論語の中にあるこの言葉は、「言葉巧みで人から好かれようと愛嬌を振りまく者には、誠実な人が少ない、人としてもっとも大切な徳である仁が欠けているものだ」という意味である。

小池都知事就任以来の言動を見ると、どうもこの言葉に限りなく近いといった感じがする。

築地市場問題、オリンピックに関わる問題など、次々に大向こう受けする発言が続いたが、目下、振り上げた拳のおろし場所が見えない。

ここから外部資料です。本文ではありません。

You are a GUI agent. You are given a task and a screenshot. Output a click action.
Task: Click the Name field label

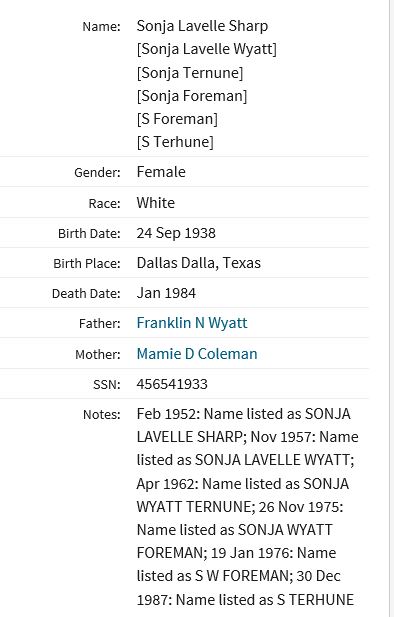pyautogui.click(x=101, y=27)
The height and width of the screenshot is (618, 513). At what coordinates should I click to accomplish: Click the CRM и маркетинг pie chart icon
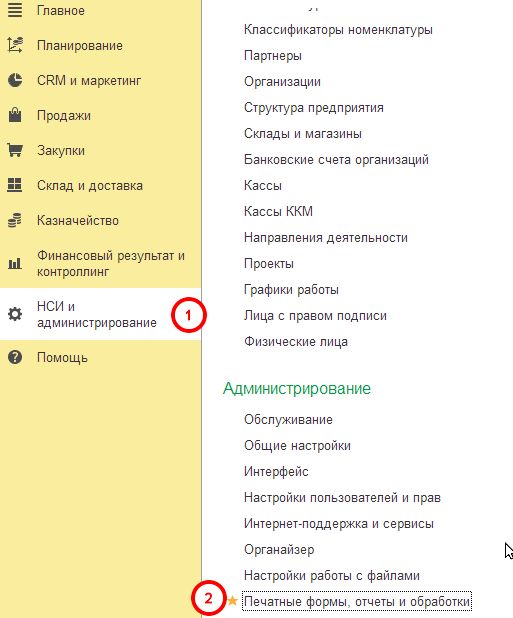15,80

築地移転延期で、設備投資など大変な資金を投入してきた仲卸業者は「死活問題だ」と大きな悲鳴を上げている。一応知事は保障問題に触れてはいるがどこまで救済できるのか疑問だ。既に完成している豊洲市場に関わる維持費などの費用は1日700万円と一時言われていた。いや500万円程度かと曖昧だが、これは東京都から聞こえてくる額で、どちらにしても巨大な金額になる。

この延期によって、現在の築地市場を横断するオリンピック道路、環状2号線の開通も不透明になった。

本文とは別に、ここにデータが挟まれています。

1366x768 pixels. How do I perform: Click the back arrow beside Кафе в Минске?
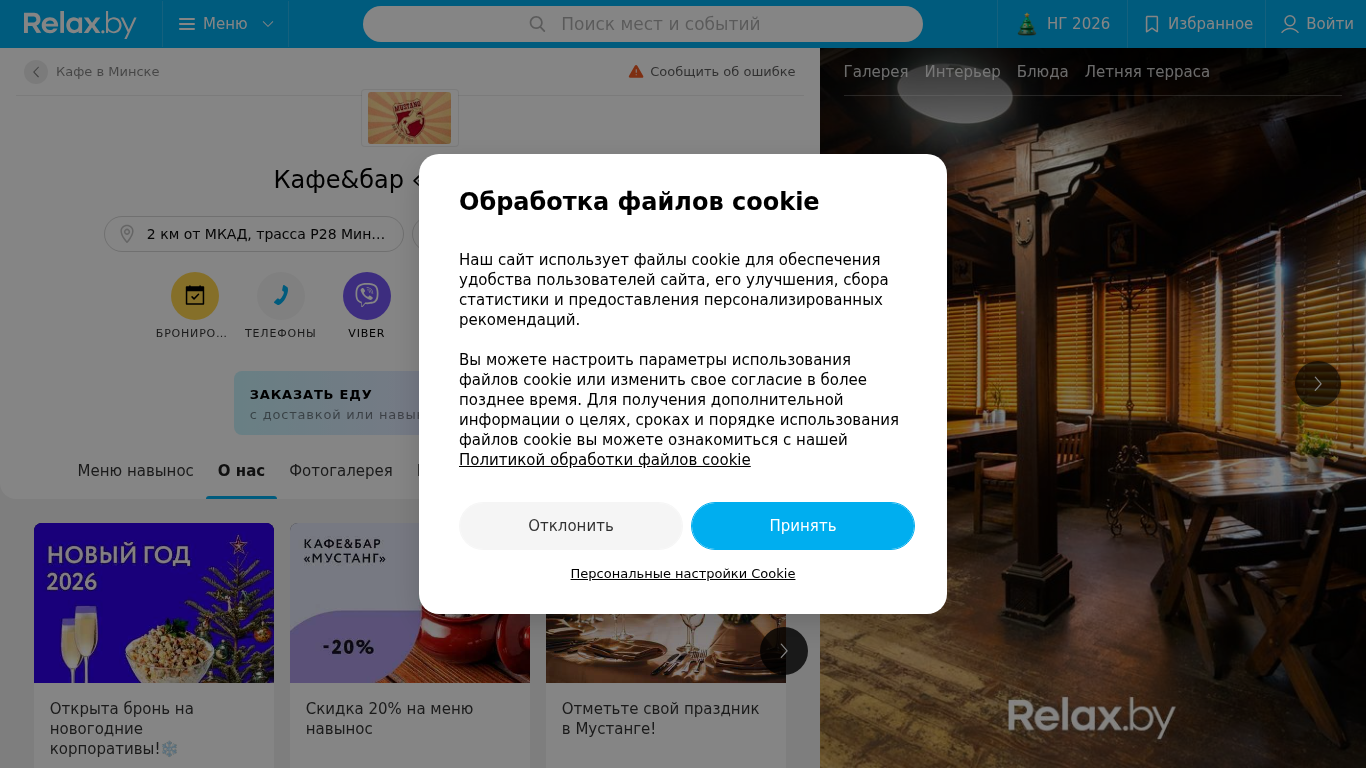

ボート、カヌー会場は、宮城県の長沼が良いと、突然現地で知事はボートに乗るパフォーマンスを見せたが、当初案の海の森水上競技場になるようだ。喜んだ宮城県民の失望感は大きい。バレーボール会場については横浜アリーナを代替案としてあげていたが、森喜朗会長に「横浜は迷惑だといっているのでは」といわれ、事実その通りの文章が出されていたことも分かった。

記者会見で「大山鳴動して鼠一匹」と言われ「失礼じゃないですか」とむきになり、「大きな黒い頭の鼠が一杯いることが分かったじゃないですか」と訳のわからない珍発言となった。

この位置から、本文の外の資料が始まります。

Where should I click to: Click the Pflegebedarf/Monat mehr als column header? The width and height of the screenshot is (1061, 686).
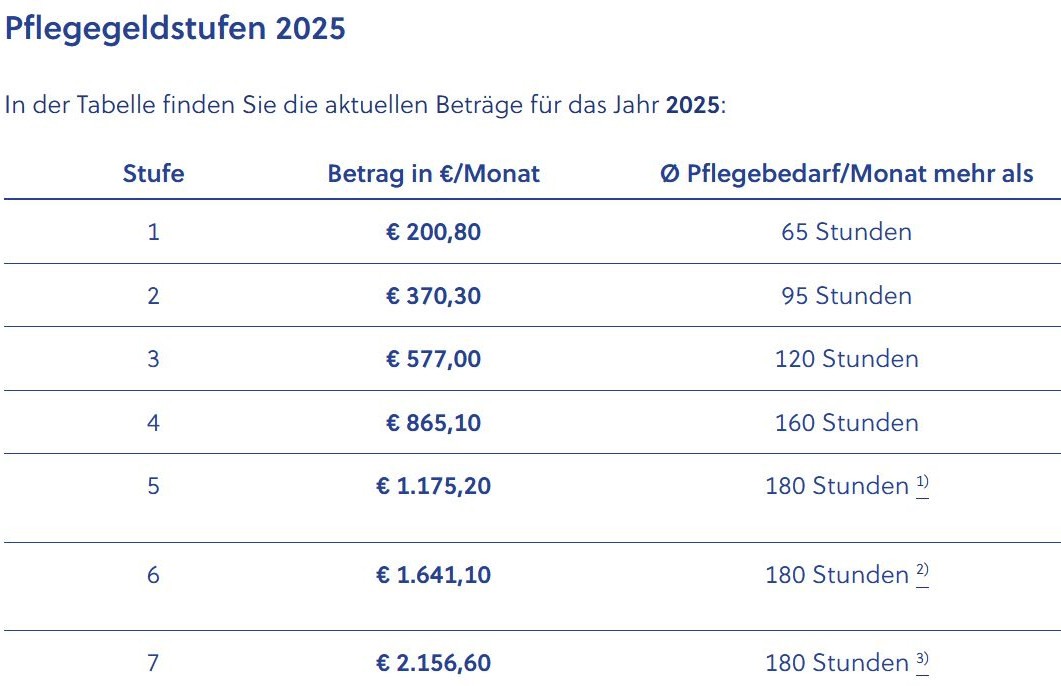pyautogui.click(x=847, y=174)
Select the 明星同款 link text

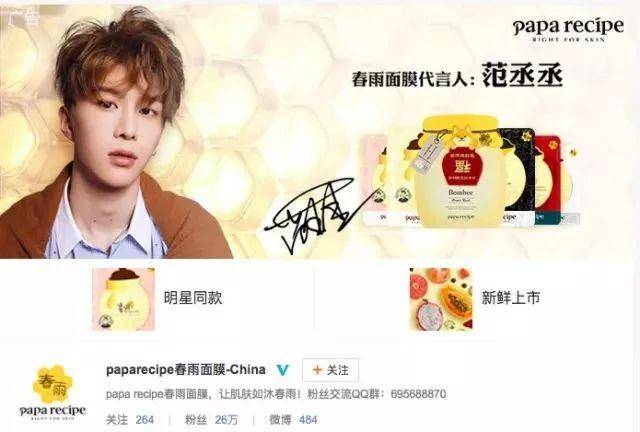193,298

かねてから都議会各派の要望を予算に反映させてきた、いわゆる「復活予算」を止めて、知事が直接業界団体から要望を聞くヒヤリングを行ったが、かつて小沢一郎氏が陳情窓口を自分ひとりのところにまとめ、陳情者の支持を一手に集めようとした、あの手法と全く同じなのである。

復活予算をあたかも都議会議員が勝手に分配してきたかのような印象を世間に与えたが、あの知事のヒヤリングの場面を見ると、笑顔を振りまいてはいたが、「私一人が決める」と、まるで独裁者の顔が透けて見えるではないか。現実に知事特別秘書が、「知事の指示に従わないと、予算をつけない」などとの暴言まで吐いているのである。

テレビ朝日の「グッドモーニング」へのコメントで、「来年の都議選挙には刺客を出すようだから自民党候補にとって厳しいものになろう。しかし、自民党議員は普段しっかり地元に密着して努力しているから、驚くことはない。かえって緊張感が出ていい結果になる」と答えた。

14日に開かれた自民党都連支部長、常任総務会の席上で、乞われるまま同じような内容で檄を飛ばした。

「一番元気があって、胸が震えました」と言われ、私も奮起して全力で皆を応援しようと心に誓ったものである。